Die Grundlage für diese Regelung hat der Gesetzgeber mit dem Arzneimittelversorgungs-Wirtschaftlichkeitsgesetz geschaffen, dass am 1. Mai 2006 in Kraft getreten ist.

Bedingung für die vollständige Befreiung eines Arzneimittels von der Zuzahlung ist,

  • dass es für das Arzneimittel einen Festbetrag ( Höchstbetrag für die Erstattung von Arzneimittel-Preisen durch die gesetzlichen Krankenkassen) gibt und
  • dass der Preis des verordneten Arzneimittels mindestens 30 Prozent unterhalb des Festbetrages liegt und
  • es einen entsprechenden Beschluss der Spitzenverbände der Krankenkassen für das Arzneimittel gibt.

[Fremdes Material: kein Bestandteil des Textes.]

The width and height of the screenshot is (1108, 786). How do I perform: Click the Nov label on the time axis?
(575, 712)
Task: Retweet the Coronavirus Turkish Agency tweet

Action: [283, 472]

Diesen Beschluss haben die Spitzenverbände im Mai 2006 zunächst für ca. 1000 Arzneimittel gefasst. Dazu zählen u.a. Schmerz- und Krebsmittel, Herz-Kreislauf-Mittel, Antibiotika, Antidepressiva, Mittel für Epileptiker und Parkinson-Patienten. Damit ist zwar noch nicht für jede Therapie ein zuzahlungsfreies Arzneimittel verfügbar, doch wenn die Patientinnen und Patienten sowie die Ärztinnen und Ärzte diese Möglichkeit annehmen, können weitere Wirkstoffgruppen von der Zuzahlung befreit werden.

Nun müssen aber auch die Arzneimittelhersteller ihre Preise so festlegen, dass die Versicherten auch tatsächlich keine Zuzahlungen mehr leisten müssen. Je stärker günstige Arzneimittel mit Festbetrag nachgefragt werden, desto größer wird der Anreiz für die Industrie, die Preise zu senken. Werden dann durch die neue Regelung mehr preisgünstige Arzneimittel verschrieben, sparen Patienten und Krankenkassen.

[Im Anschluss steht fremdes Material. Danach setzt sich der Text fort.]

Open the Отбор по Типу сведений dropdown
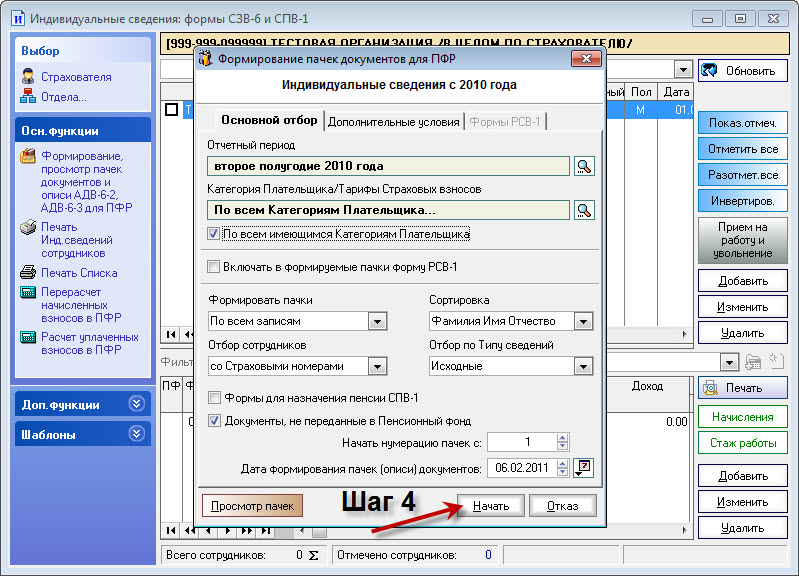 [x=584, y=366]
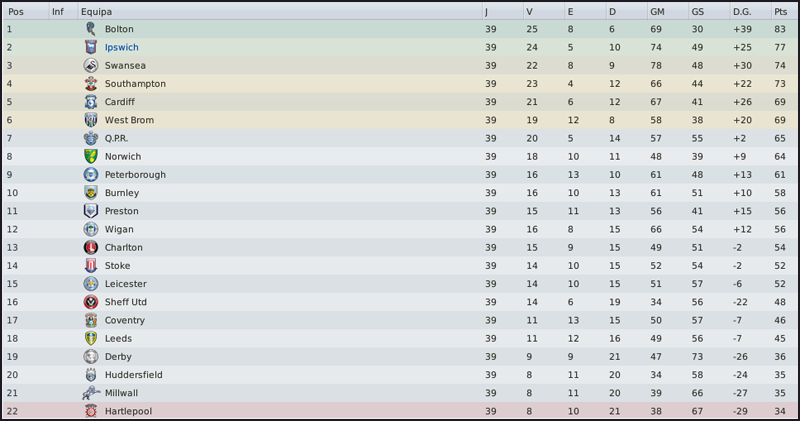
Task: Click the GM column header
Action: 657,12
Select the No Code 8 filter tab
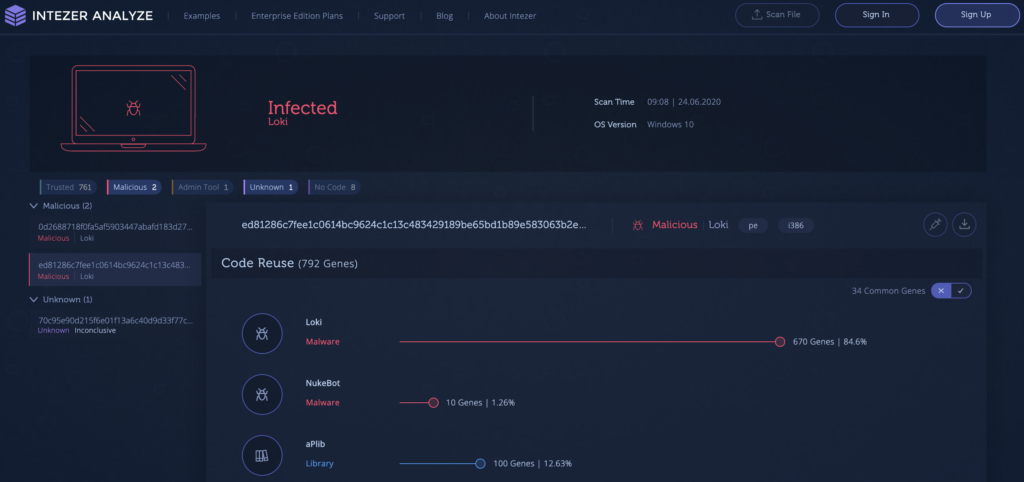Image resolution: width=1024 pixels, height=482 pixels. point(334,187)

Ab dem 1. Juli 2006 werden die Bundesvereinigung deutscher Apothekerverbände (ABDA) und auch die Spitzenverbände der Krankenkassen eine regelmäßig aktualisierte Liste der zuzahlungsfreien Präparate zur Verfügung stellen. Sie wird zunächst voraussichtlich mehr als tausend Präparate umfassen. Bürgerinnen und Bürger finden diese aktuelle Liste mit allen zuzahlungsfreien Arzneimitteln auch auf dem Internetportal des Bundesministeriums für Gesundheit.